La capitalización de las pensiones
El sistema público de pensiones actual, basado en el sistema de reparto, precisa de reformas para garantizar su sostenibilidad. Por una parte, cada vez la esperanza de vida es mayor —gracias a Dios— y el número de pensionistas que se incorporan cada año al sistema crece de manera importante. Adicionalmente, el número de activos que financian las pensiones de nuestros mayores no ha crecido con igual fuerza que en el pasado —aunque últimamente ha repuntado, cosa positiva—, fundamentalmente por dos motivos: el descenso de la natalidad que se produjo ya hace años, con lo que dichas cohortes son menores y, por tanto, menos personas pueden incorporarse a la población activa y, por otro lado, el descenso de cotizantes que se produjo durante la crisis, que pese a haberse recuperado, todavía es preciso incrementarlo más; por eso es tan importante alcanzar el objetivo del Gobierno de los veinte millones de ocupados.
Paralelamente, la generación del llamado baby-boom todavía, en su mayor parte, no se ha jubilado, pero cuando los nacidos en las décadas de los años 60 y 70 del siglo XX se retiren, el incremento de pensionistas será todavía muy superior al ya potente de ahora, sin que pueda ser tan potente el crecimiento en el número de cotizantes para lograr esa cobertura. Todo ello hace matemáticamente necesaria una reforma del sistema de pensiones para garantizar su sostenibilidad. Hace tiempo lo dijeron distintos profesionales de este tema. De entre ellos, destacó especialmente el recordado profesor Barea, que insistió en la necesidad de reformar el sistema de pensiones para que sus cuentas cuadrasen en el medio y largo plazo.

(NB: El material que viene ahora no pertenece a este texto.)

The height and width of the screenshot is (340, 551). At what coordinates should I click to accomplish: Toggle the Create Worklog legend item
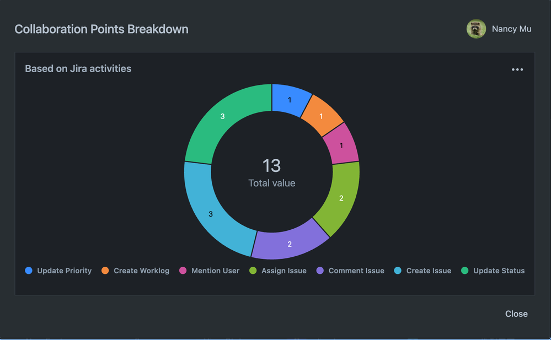click(136, 271)
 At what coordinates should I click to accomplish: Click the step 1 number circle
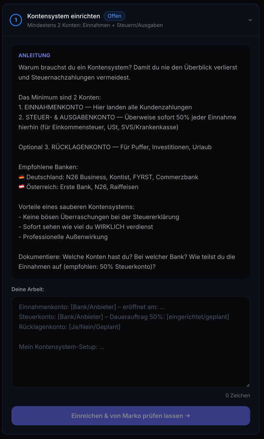16,20
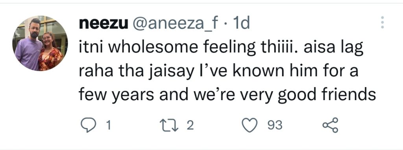Click the man in purple shirt in avatar
Screen dimensions: 403x150
(x=29, y=48)
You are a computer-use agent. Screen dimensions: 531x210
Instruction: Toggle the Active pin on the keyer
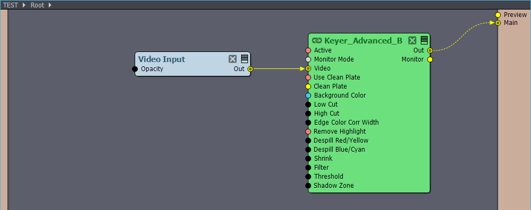point(308,50)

Se han llevado a cabo algunas modificaciones en el marco del Pacto de Toledo que ayuden a garantizar la sostenibilidad del sistema. Por ejemplo, alargar paulatinamente el cómputo de años para calcular la pensión a recibir —recordemos que, hasta entonces, se computaba sobre los dos últimos años— y, recientemente, modificar las edades de jubilación. Ahora bien, es necesario que continúen las reformas del sistema, con reformas estructurales. Para ello, podría tenerse en cuenta la posibilidad de ir hacia un sistema de capitalización en el que cada trabajador habría de aportar de manera obligatoria un porcentaje de su retribución que se capitalizaría en una cuenta personal de cada uno de ellos. De esa manera, el propio sistema de capitalización podría generar recursos suficientes para trazar una pensión de jubilación previsible, que espante el problema actual.

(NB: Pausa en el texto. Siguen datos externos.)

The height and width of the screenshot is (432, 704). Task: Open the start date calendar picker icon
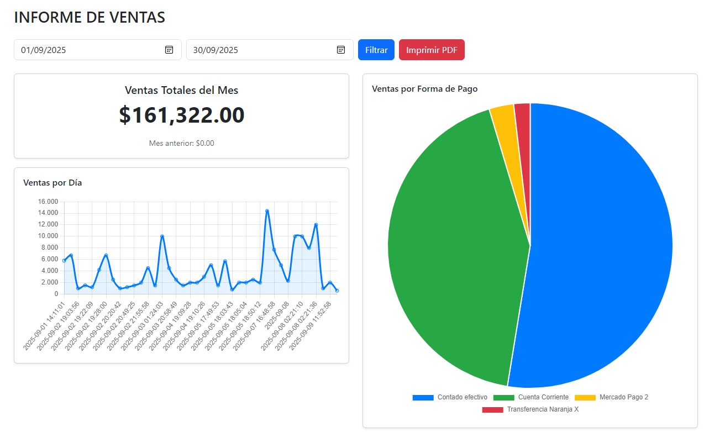[x=169, y=49]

Obviamente, este cambio de sistema público, de uno de reparto a otro de capitalización, debería hacerse con una transición aplicable a aquellas personas que por su edad no tengan manera ya de cambiarse al nuevo sistema para garantizar sus derechos; al tiempo que se mantuviesen las pensiones no contributivas con cargo a los Presupuestos Generales del Estado para, también, garantizar la solidaridad con aquellas personas que no han reunido el tiempo suficiente de cotización para tener derecho a una pensión contributiva.